Bard SummerScape’s Production of Meyerbeer’s Epic Opera Les Huguenots Opens Friday, July 31 at 7 pm

“Every single person in this production is making a ‘role debut,’ from myself to the principals’ roles, to the chorus, the conductor, orchestra, and crew. It’s incredibly liberating to approach it fresh, but it’s also daunting in the sheer number of decisions that must be made each day!” – Thaddeus Strassberger

ANNANDALE-ON-HUDSON, N.Y. – With a distinguished history of presenting important but rarely-performed works in remarkable productions, Bard SummerScape is producing one of music history’s most challenging operas: Giacomo Meyerbeer’s 1836 masterpiece, Les Huguenots, opening on July 31 for four performances. Leon Botstein conducts soloists, the Bard Festival Chorus, and the American Symphony Orchestra in Bard’s beautiful Sosnoff Theater. The grandly scaled opera – to be staged almost entirely intact – addresses religious extremism in an enhanced historical setting, and is produced within the framework of “Wagner and His World,” which is the focus of the 20th annual Bard Music Festival. The artistic team for Les Huguenots combines the talents of American director Thaddeus Strassberger with those of Spanish designer, photographer, and filmmaker Eugenio Recuenco, with Mattie Ullrich’s costumes and Aaron Black’s lighting. The cast features Erin Morley as Marguerite de Valois; Alexandra Deshorties as Valentine; Marie Lenormand as Urbain; Michael Spyres as Raoul; Andrew Schroeder as Nevers; Peter Volpe as Marcel; and John Marcus Bindel as Saint-Bris.

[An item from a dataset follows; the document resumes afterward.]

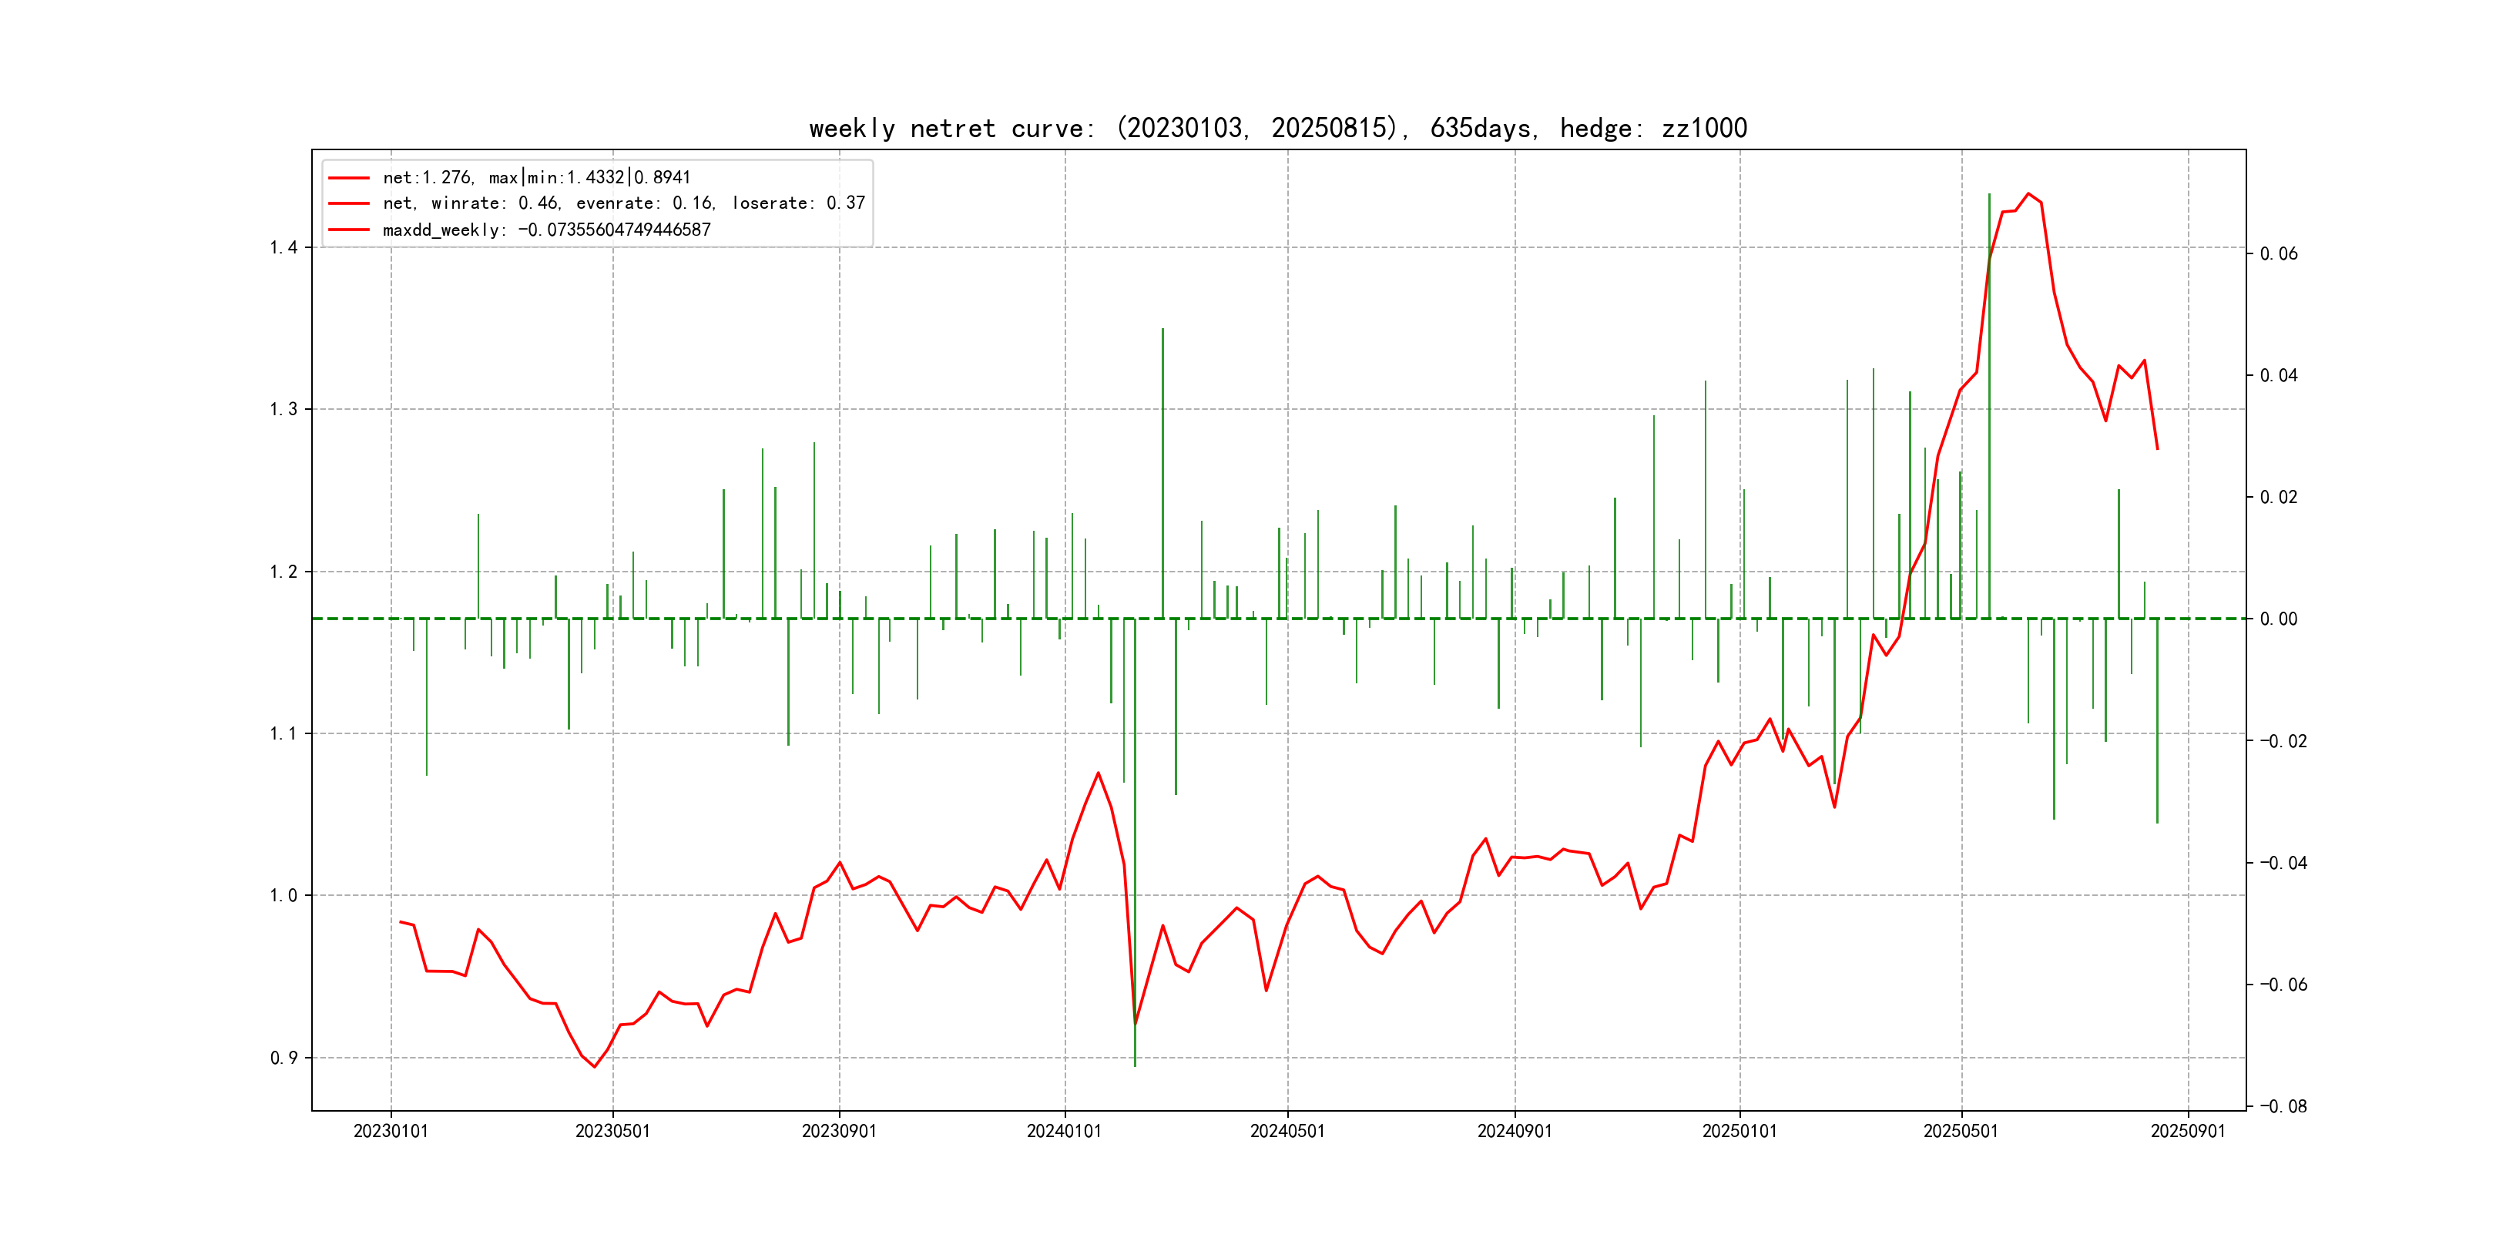Click the 20230501 x-axis label

(x=612, y=1131)
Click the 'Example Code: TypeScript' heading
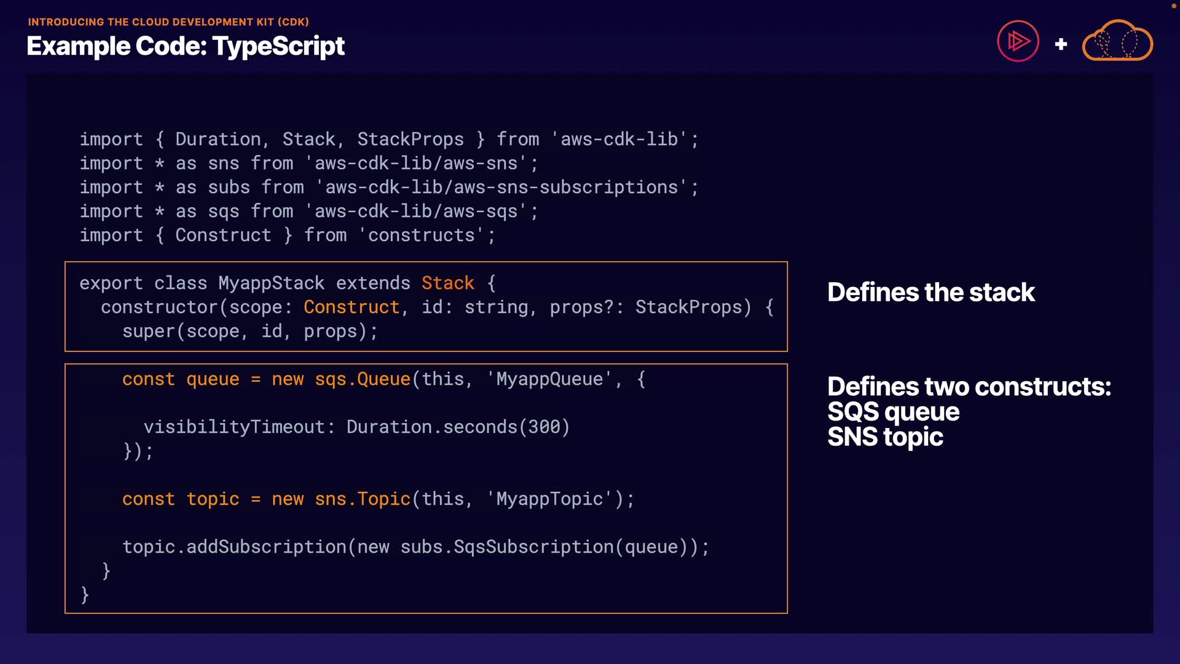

Bard SummerScape got off to a successful start with the opening night of Dance – a restoration of the 1979 collaboration between choreographer Lucinda Childs, filmmaker Sol LeWitt, and composer Philip Glass. It received winning notices, including that by Gia Kourlas in the New York Times. Kourlas enthusiastically extends credit for the superlative production beyond these three creators, with a nod to the “unofficial fourth collaborator” of the project: Frank Gehry, the architect of Bard’s Fisher Center for the Performing Arts, whose design of the center’s Sosnoff Theater “provides a scintillating frame.”

Since its inception in 2003, with the opening of its new Fisher Center for the Performing Arts, Bard SummerScape has presented a remarkable array of seldom-produced operas: Blitzstein’s Regina ; Janácek’s Osud; Shostakovich’s The Nose; Schumann’s Genoveva; Szymanowski’s King Roger; and Zemlinsky’s Florentine Tragedy and The Dwarf.